● Your task: Where the records below show a line containing "Screen dimensions: 868x357", start copying; end with the line containing "Cancel the restore", and copy it too.

● Records for this task:
--------------------
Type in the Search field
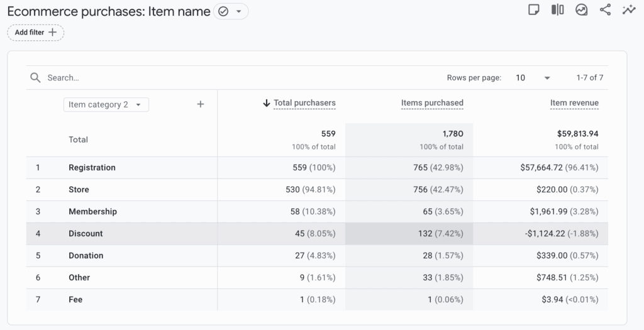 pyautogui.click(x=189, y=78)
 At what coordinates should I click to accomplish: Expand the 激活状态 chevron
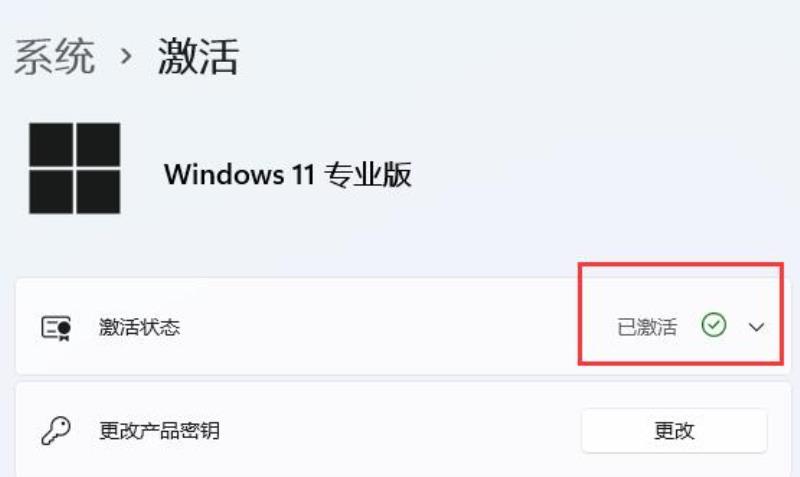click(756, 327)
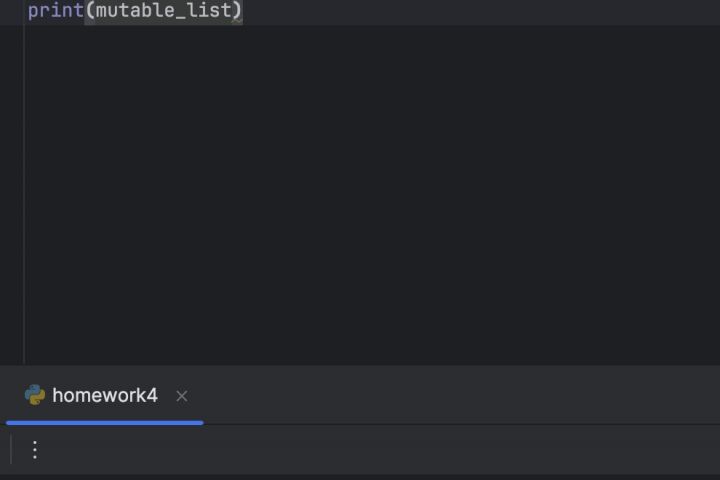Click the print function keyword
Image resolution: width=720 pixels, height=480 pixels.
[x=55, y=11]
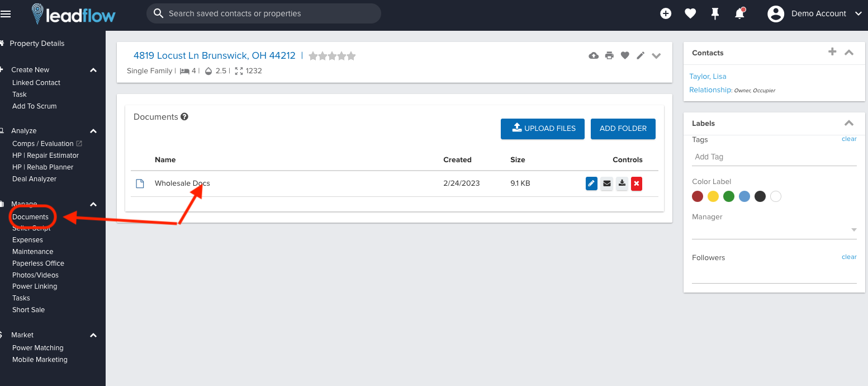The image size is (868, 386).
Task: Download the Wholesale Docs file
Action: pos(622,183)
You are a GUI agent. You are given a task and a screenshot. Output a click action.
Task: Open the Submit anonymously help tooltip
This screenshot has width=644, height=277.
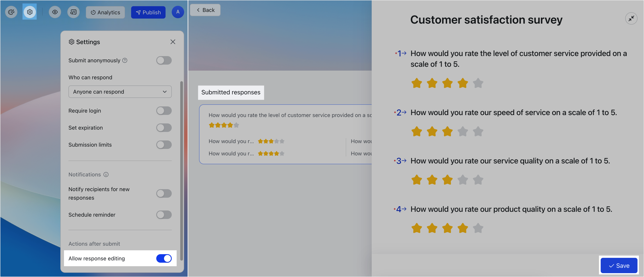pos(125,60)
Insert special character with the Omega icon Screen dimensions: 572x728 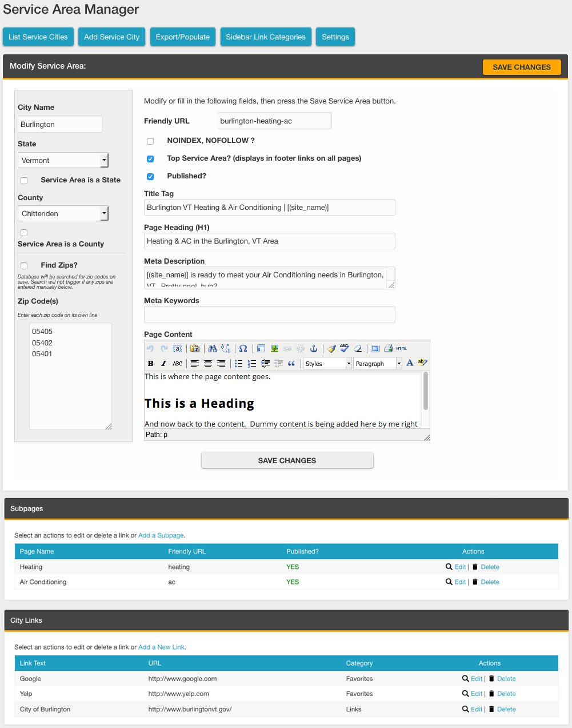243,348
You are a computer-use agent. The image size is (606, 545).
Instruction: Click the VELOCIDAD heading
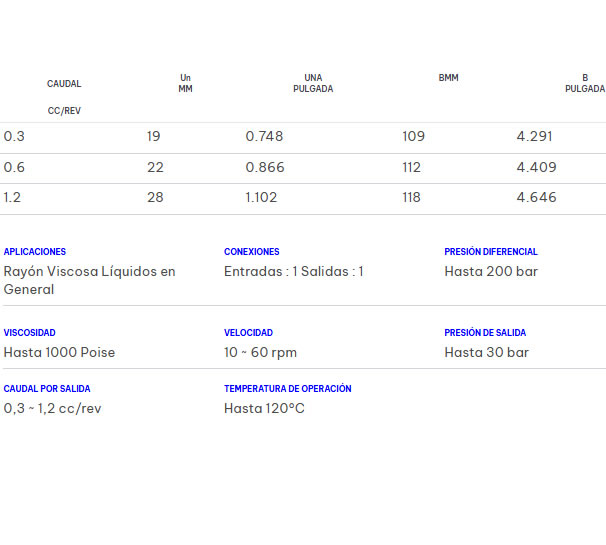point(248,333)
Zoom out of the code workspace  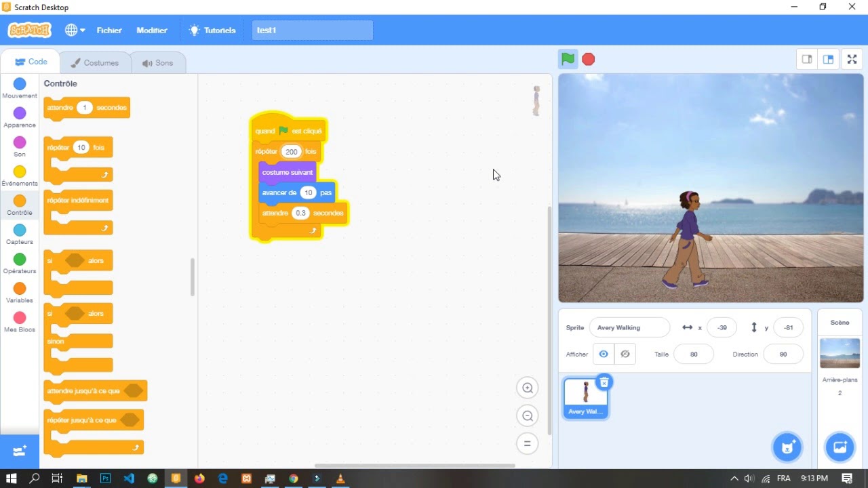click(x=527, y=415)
--------------------
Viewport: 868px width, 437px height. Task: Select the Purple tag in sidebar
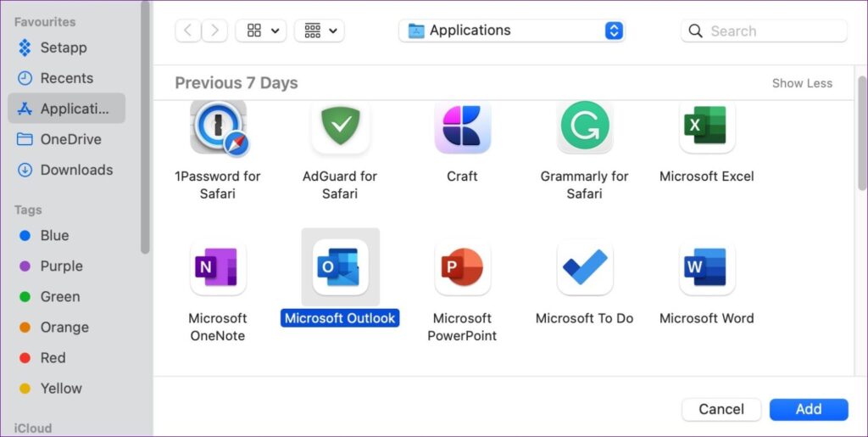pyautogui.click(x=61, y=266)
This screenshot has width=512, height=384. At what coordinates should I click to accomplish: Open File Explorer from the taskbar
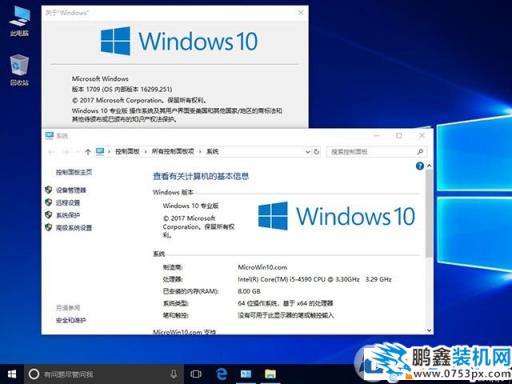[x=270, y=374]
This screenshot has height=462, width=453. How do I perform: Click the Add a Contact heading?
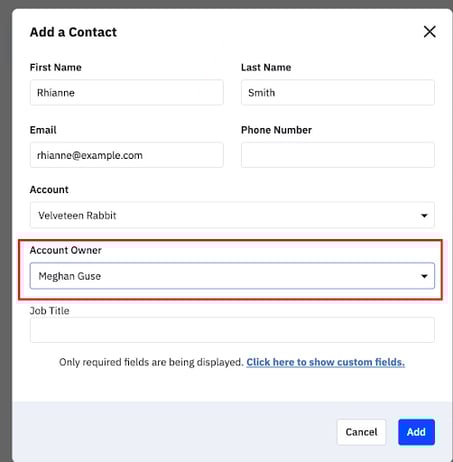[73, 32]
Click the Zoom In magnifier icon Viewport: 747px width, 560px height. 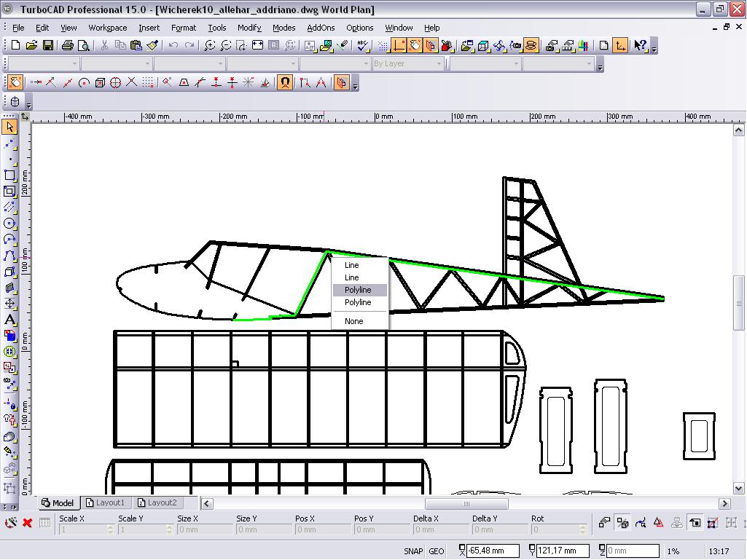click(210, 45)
--------------------
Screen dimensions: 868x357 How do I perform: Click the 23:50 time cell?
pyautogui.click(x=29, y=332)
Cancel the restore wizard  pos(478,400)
--------------------
● Written answer:
Screen dimensions: 868x357 How do I perform: Click the 23:50 time cell?
pyautogui.click(x=29, y=332)
Cancel the restore wizard  pos(478,400)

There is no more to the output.